The link between gut bacteria and mood and anxiety received strong scientific support during a series of presentations at the recent meeting of the American College of Neuropsychopharmacology.
“Current state-of-the-art research in both animal models as well as humans point to the link between the gut microbiota and mood and anxiety models, as well as the potential for psychiatric medications to directly affect the gut microbiome,” said Dr. Vicki Ellingrod, chair of this session.
The gut-mood connection was most profoundly demonstrated during a study in which researchers measured the microorganism changes in rats’ gastrointestinal systems as the rats were subjected to chronic stress for seven weeks. Not only did the number of microorganisms decrease as stress became more chronic, behavioral changes suggested that the rats also began experiencing loss of pleasure and “despair-like” behavior.

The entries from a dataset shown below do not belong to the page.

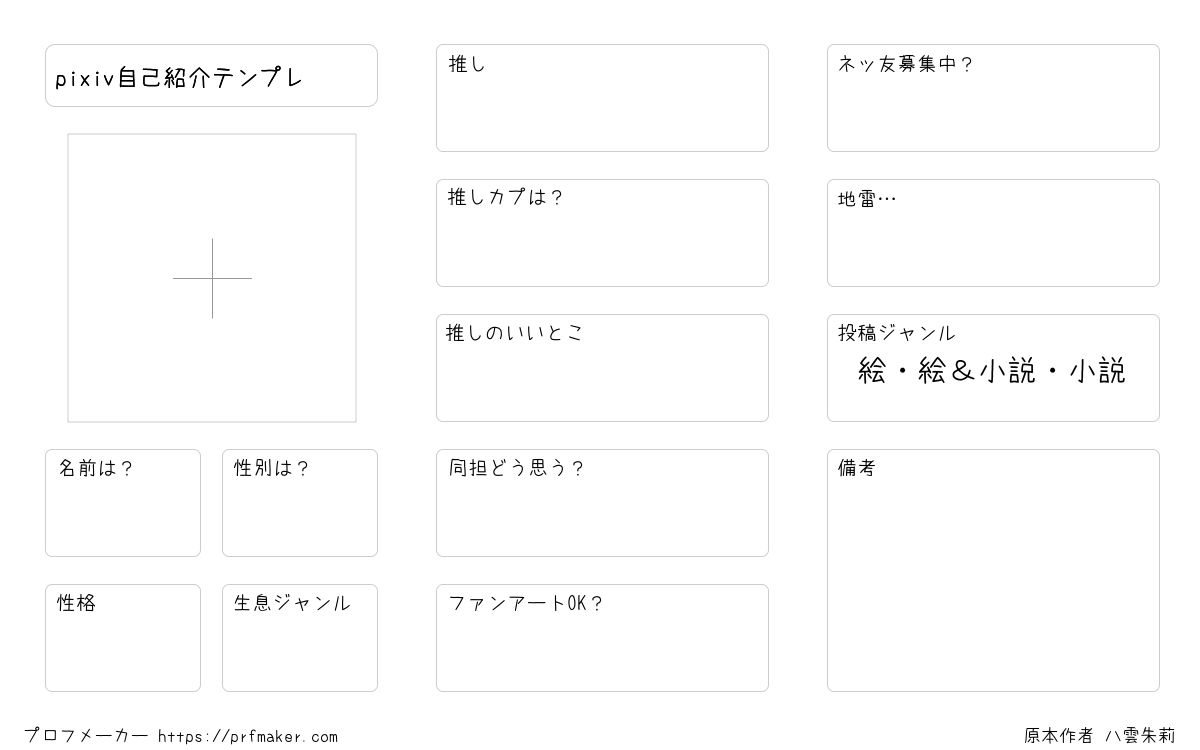Select the 推しカプは? box
Screen dimensions: 1200x750
(602, 233)
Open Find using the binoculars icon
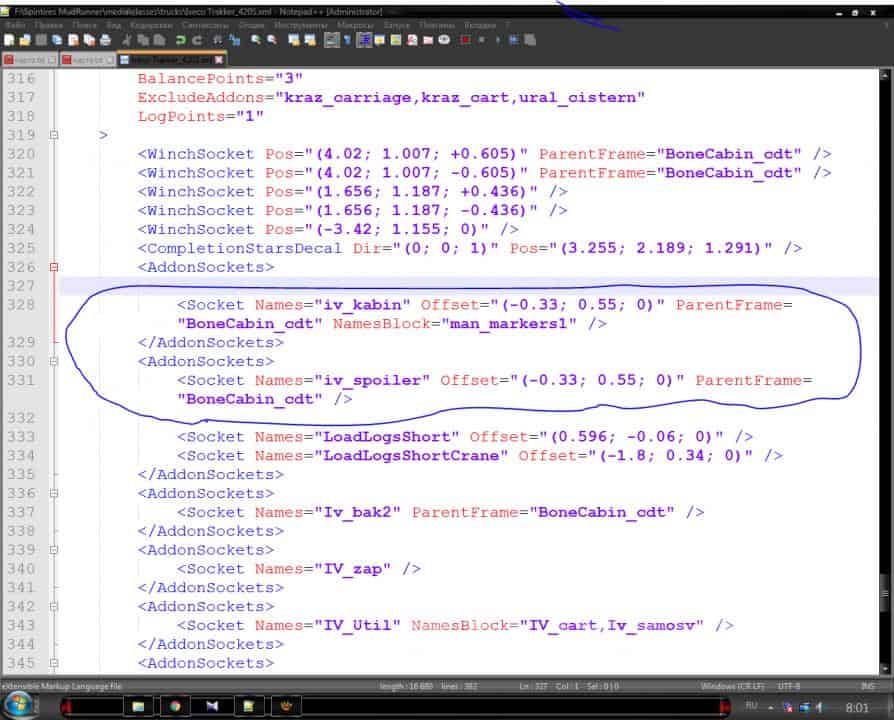 [x=217, y=40]
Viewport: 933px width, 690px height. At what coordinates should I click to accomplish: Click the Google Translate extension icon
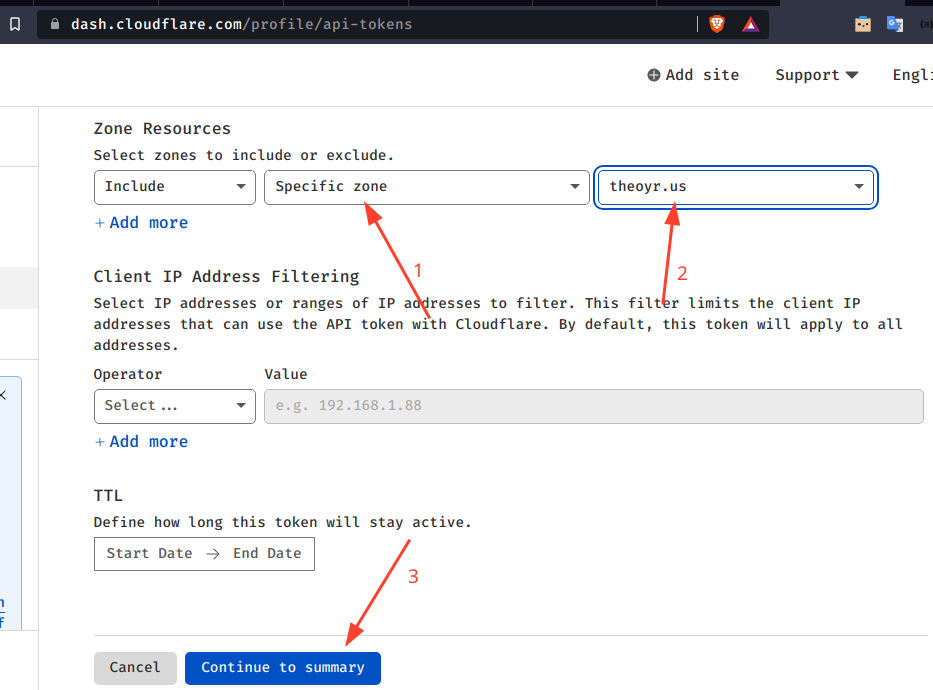895,25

When these microorganisms were transferred from the stressed rats to a new group of animals that had not been stressed, Dr. Emily Jutkiewicz found that these new animals also began to exhibit these same despondent behaviors after five days, suggesting that a change in gut bacteria may directly cause mood and behavior changes.
Furthermore, a series of human studies explored the treatment implications of the gut-mood link. The researchers found similar reductions in the microbiome in participants suffering from both major depression and bipolar disorder. These changes were linked to greater levels of anxiety and sleep problems as well as increased reports of general health problems.
“The data support the hypothesis that targeting the microbiome may be an effective treatment paradigm for bipolar disorder,” said Dr. Simon Evans.
Researchers also discussed the role of medications during the final two presentations. By studying individuals over time, Dr. Chadi Calarge was able to examine microbiome changes when individuals were depressed or in remission, and when they were and were not receiving anti-depressant medications (SSRIs).
While no changes in gut bacterial diversity were observed in patients with depression, the researchers did find species-level differences. Furthermore, starting SSRI treatment was associated with an increase in the production of indoles, suggesting changes in tryptophanase-producing bacteria.
New evidence also indicates the presence of increased intestinal permeability in depression, potentially leading to increased bacterial translocation.
Finally, one of the troubling side effects of atypical antipsychotic (AAP) medication is how it changes the body’s ability to metabolize energy, often resulting in weight gain. Dr. Stephanie Flowers demonstrated how female bipolar patients who gained weight with AAP treatment had a greater reduction in microbiome diversity than did female bipolar patients who were being treated with the same medications but did not gain weight.
This finding suggests that the health of our gut may also put us at increased risk for certain medication side effects, she said.
Abstract summaries of this research are published in the journal Neuropsychopharmacology.